That unsupervised freedom provoked criticism from her contemporaries. Warner once wrote to a fan, “Perhaps you know that the original Boxcar Children raised a storm of protest from librarians who thought the children were having too good a time without any parental control! That is exactly why children like it! Most of my own childhood exploits, such as living in a freight car, received very little cooperation from my parents.”
Both Warner and I spent our childhoods outdoors collecting bugs and wildflowers in between scribbling short stories on paper. Evidence of her confidence in a child’s capacity for rational thought may stem from Alice’s Adventures in Wonderland, which she cited as her favorite book growing up. Just as Alice juxtaposes her common sense with her mad environment, so too do the Alden siblings when sleuthing for the truth or using their wilderness skills. Children like me relished their respected independence.

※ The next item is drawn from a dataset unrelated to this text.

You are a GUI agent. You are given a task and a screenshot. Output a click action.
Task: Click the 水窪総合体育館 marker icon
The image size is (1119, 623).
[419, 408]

Born in 1890 in Putnam, Connecticut, Warner knew she wanted to be an author at age five. Although she didn’t finish high school due to frequent illnesses, she started her thirty-two-year teaching career during World War I. During this time, she trained in education at Yale and wrote stories for her grandfather, gifting a new one each Christmas. Warner first published The Boxcar Children in 1924. Once she retired from teaching, she revised the first manuscript to republish it twenty years later and wrote eighteen subsequent titles in the series.
As a part of the generation that formed the Boy Scouts (1910) and Girl Scouts (1912), Warner created characters who choose goodness and teamwork. Her stories, simply told, continue to embolden generations of new readers. After her death in 1979, kids across the United States wrote fan letters to publisher Albert Whitman & Company requesting more adventures that eventually made their way to my elementary school’s book fair where I picked up that first title.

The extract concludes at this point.